American librarian (1865–1936)

George Seymour Godard (June 17, 1865 – February 12, 1936) was an American librarian who served as State Librarian and director of the Connecticut State Library from 1900 to 1936. His political and administrative savvy led to the State Library becoming a well-funded and nationally recognized model of efficiency and public service. Godard was named to the American Association of Law Libraries Hall of Fame in 2010.

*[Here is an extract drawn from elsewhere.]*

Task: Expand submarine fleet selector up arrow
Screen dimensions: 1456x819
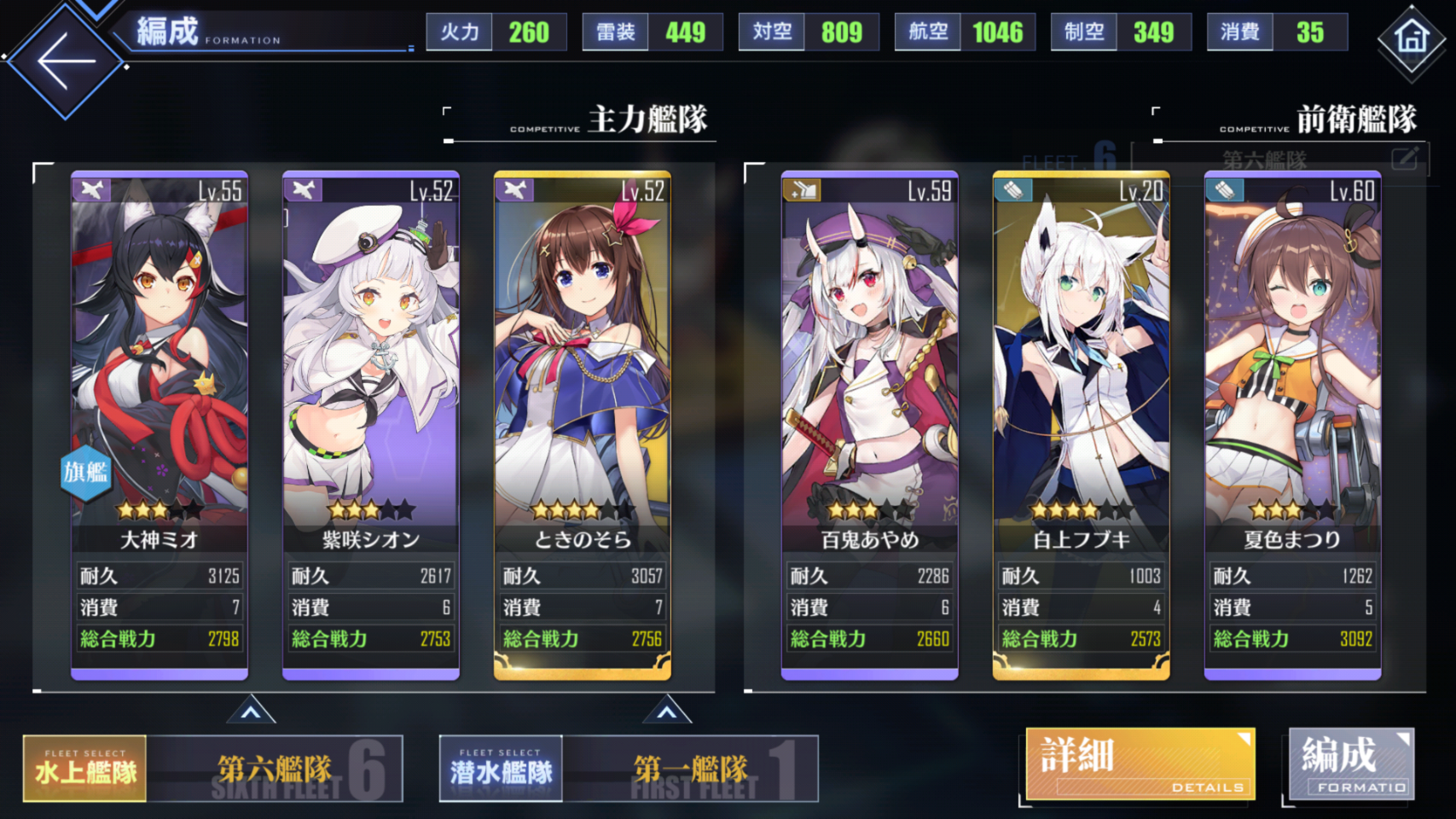Action: pos(667,711)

== Early life and education ==
Godard was born on June 17, 1865, in Granby, Connecticut, to parents Harvey and Sabra Lavinia (Beach) Godard. His father, a farmer, took him on a visit to the Connecticut State Capitol when he was six years old. His career originated with this visit, during which he met Charles J. Hoadly, the State Librarian at the time. Hoadly became his friend and mentor and recruited him to serve as his assistant and eventual successor in 1898.

Godard earned a Bachelor of Arts degree from Wesleyan University in 1892 and a Bachelor of Divinity from Yale University in 1895. He also pursued postgraduate studies at Northwestern University. Wesleyan conferred on him the honorary degrees of Master of Arts in 1916 and Doctor of Literature in 1935. Active in Wesleyan's alumni association, he served as president in 1916, trustee from 1919 to 1936, and secretary from 1920 to 1925.

== Career ==
Godard was appointed Connecticut State Librarian after eight years serving as Granby's town librarian and two years of service as Assistant to the State Librarian. He made it his mission to preserve the state's cultural heritage, convincing the General Assembly to pass an Act Concerning the Preservation of Books, Records, and Documents (1909), which authorized the collecting of early state and town documents centrally at the State Library. His efforts earned him the epithet "Preservation Godard."

Godard oversaw the construction of the State Library and Supreme Court building in Hartford, which opened in 1910 and is listed on the National Register of Historic Places. He served as president of the National Association of State Libraries in 1904, the Connecticut Library Association from 1905 to 1906, and the American Association of Law Libraries from 1910 to 1912.

In 1921, he negotiated the return to Connecticut, from the Massachusetts Historical Society, of the papers of Governor Jonathan Trumbull.

== Personal life ==
Godard married Kate Estelle Dewey of Granby in 1897 and had two sons, George and Paul. His wife and sons survived him.

Godard died at his Granby home following a long illness on February 12, 1936. He had spent months hospitalized at Hartford Hospital during the previous year, and doctors had to amputate his leg. Godard was interred at Granby Cemetery. Governor Wilbur Cross and State Supreme Court Chief Justice William M. Maltbie were among the honorary pallbearers at Godard's funeral.